Dr. Jeff Kane: Understanding palliation
Many years ago my aunt was dying from cancer. Her docs did “everything,” they said, including procedures I now recognize as predictably futile. Hardly any effort was made to inform her or us, her family, of what was happening, let alone provide any comfort. I can’t remember the C word even being spoken.
The term “palliative care” wasn’t yet in common use. (Sometimes palliation is called “comfort care.”) Only in the past few decades have we in Western healthcare realized that when someone is irreversibly sick and probably dying, we can at least ease their pain and make them more comfortable. “Palliative” comes from the Latin palliatus, a large cloak of a kind worn by ancient philosophers. That image suggests protection conferred by wisdom.
I’m for palliation for everyone, dying or not. After all, what patient wouldn’t appreciate symptom control and comfort? I’m not the only one who thinks that way. Palliation has slowly progressed upstream, to many patients who aren’t dying but suffer chronic illnesses. We can’t cure them, but we can ease their journey. I fantasize that palliation will one day extend all the way to those who aren’t even sick. Is it unreasonable to hope we can take better care of one another in daily life?
Though palliation is available these days, it comes too late to too many. Hospices around the country, for example, lament that dying people are referred to them with insufficient time to create effective regimens or bond with hospice workers. Why this crucial but common delay?
You’re eligible for hospice care when your physician certifies that you’ll likely die within six months. (Of course, some patients outlive that prediction, and “graduate” from hospice.) Third parties, including Medicare, pay for hospice services only when that’s the exclusive intervention. In other words, you can’t receive treatment that’s hopefully curative while you’re in hospice.
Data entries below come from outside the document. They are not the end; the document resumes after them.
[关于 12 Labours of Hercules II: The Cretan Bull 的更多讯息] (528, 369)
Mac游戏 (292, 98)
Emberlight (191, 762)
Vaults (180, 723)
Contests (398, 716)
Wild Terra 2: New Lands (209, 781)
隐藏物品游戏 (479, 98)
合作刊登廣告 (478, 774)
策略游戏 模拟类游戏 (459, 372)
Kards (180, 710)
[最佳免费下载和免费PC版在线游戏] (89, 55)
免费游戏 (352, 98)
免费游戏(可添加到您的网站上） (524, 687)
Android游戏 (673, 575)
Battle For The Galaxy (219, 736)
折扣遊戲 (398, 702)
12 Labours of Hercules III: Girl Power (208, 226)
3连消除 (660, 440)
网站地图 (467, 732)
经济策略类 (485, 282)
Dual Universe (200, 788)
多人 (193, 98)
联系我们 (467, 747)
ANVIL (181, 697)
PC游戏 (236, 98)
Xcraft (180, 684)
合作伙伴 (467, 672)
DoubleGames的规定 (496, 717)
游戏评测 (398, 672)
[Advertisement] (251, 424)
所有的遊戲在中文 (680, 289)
The decision to enter hospice, then, means relinquishing the thought of recovering.
Understandably, hardly anyone looks forward to that crossroad. Patients and their families aren’t happy to hear the H word, as it effectively dashes hope for survival. And for their part, many docs are uncomfortable having the requisite intimate conversation. Some docs view hospice referral as an admission of medical failure. All parties, then, can inadvertently conspire to avoid hospice until The Reaper is pounding on the door.
At least we’re beginning to use words that were formerly taboo. And now there are organizations, such as our local Full Circle Living and Dying Collective, that can help us learn and speak about dying so we can face it more wisely.
Jeff Kane is a physician and writer in Nevada City.